From what Panagiotelis has seen, customers who may be interested in new low-field systems are those who have site challenges because low-field systems are lighter and easier to install than high-field systems. “Some buildings that have certain restrictions may be willing to compromise on image quality and speed because they are not in a position to install the high-field systems,” he says.

Low-field and mid-field MRI tech has been around for a while, but a new wave of equipment is quickly bringing the tech to the forefront of hospitals and diagnostic clinics. “We’re seeing success in this space now, and I think we can push the field forward,” Gilson says. “I don’t know what other vendors will do, but I imagine there will be growth in this mid-field segment going forward as we leverage it to access new markets and bring MR to places it hasn’t been before—particularly with advanced capabilities.”

Gilson anticipates that there will be continued growth and interest in these MR systems as new clinical opportunities arise. “We see this as an opportunity to take MRI to places that haven’t had access to it before or where it was extremely limited,” he says. “We’re also working on building the services to support the equipment, such as remote scanning. I see the potential for growth in the number of mid-field systems and providing access for those around the world.”

Keith Loria is a freelance writer based in Oakton, Virginia. He is a frequent contributor to Radiology Today.


Recent Advances Move the MRI Field Forward
United Imaging is currently focused on the mainstream field strengths of 1.5T and 3T, which are the vast majority of what is used clinically today for MRI. However, lower field strengths may offer some advantages, says Abram Voorhees, PhD, vice president of MR and CT for United Healthcare. “Low-field magnets are of interest for a number of reasons, to potentially help lower the cost of the equipment and increase patient comfort with an open design or larger bore,” Voorhees says.

Patient comfort, claustrophobia, anxiety, and patient size/body habitus can all limit access to MRI for patients. “United Imaging has responded to these patient needs with a 75 cm ultrawide bore (called the uMR OMEGA), which provides more space to help accommodate more patients,” Voorhees says. “Even though a magnet of this size is more technically challenging to engineer at higher field strengths, we selected a field strength of 3T to provide adequate signal for imaging. Higher field strength can be used for faster exams and/or higher resolution. In addition, higher field strength provides more signal to ensure diagnostic image quality in patients of larger body habitus.”

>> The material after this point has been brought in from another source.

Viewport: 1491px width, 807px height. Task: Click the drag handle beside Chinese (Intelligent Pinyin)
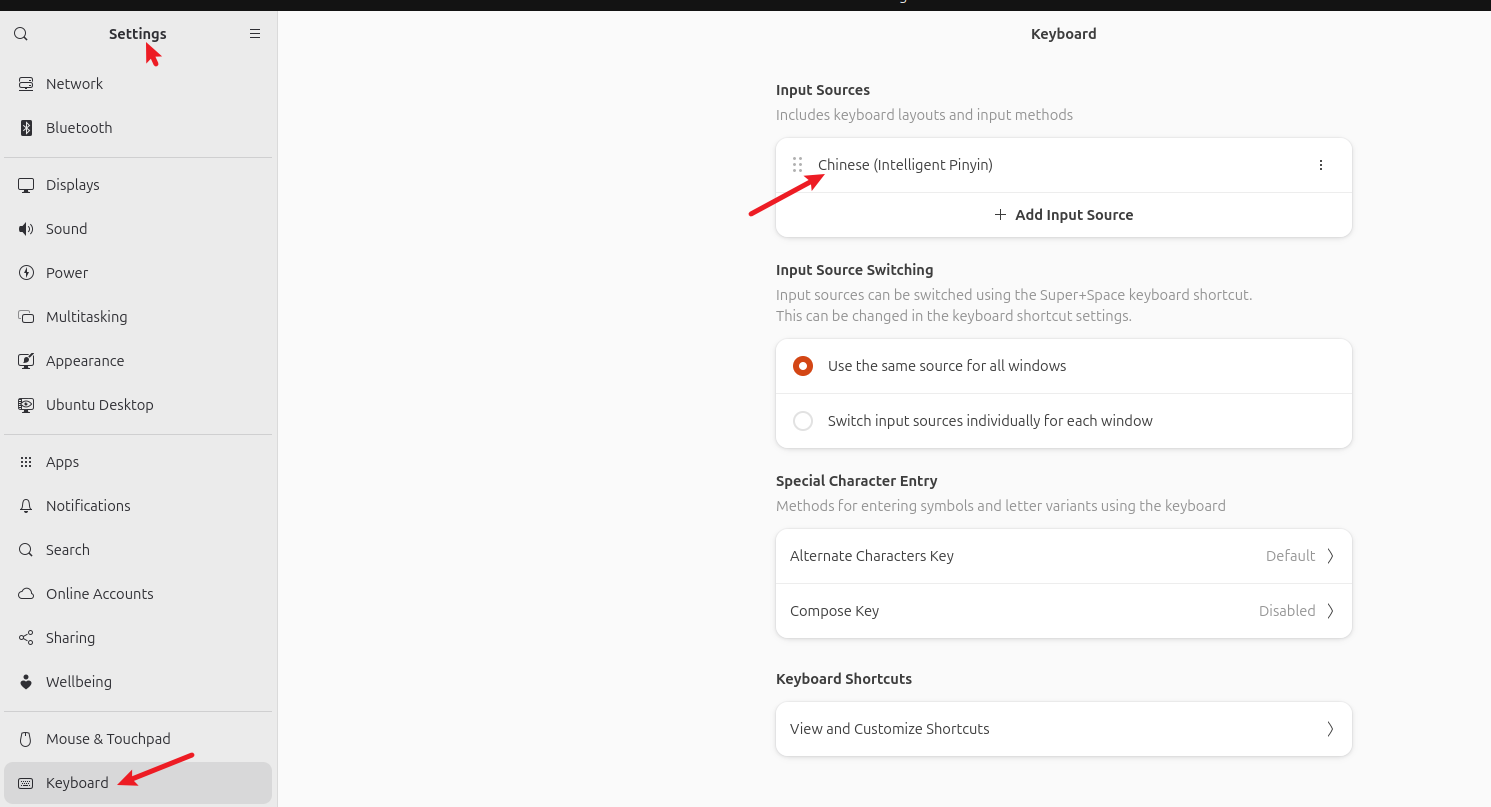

David Spagnoli, head of product management MR in precision diagnosis at Philips, says the company introduced the first and only 1.5T 70 cm MR system enabling helium-free operations—the Ingenia Ambition equipped with the BlueSeal magnet. “BlueSeal magnet requires only 0.5% of helium, compared to a conventional Philips MR system,” Spagnoli says. “BlueSeal does not require vent pipes and is about 900 kg lighter than conventional equipment available in the market, making the installation of the system more flexible and potentially less costly.”

The MR 5300 incorporates the BlueSeal magnet for helium-free operations and AI-driven technologies designed to automate the most complex clinical and operational tasks. It’s also equipped with lightweight and flexible coils, which make it possible to quickly connect and prepare patients for imaging—helping to shorten set-up time for routine exams by up to 30%.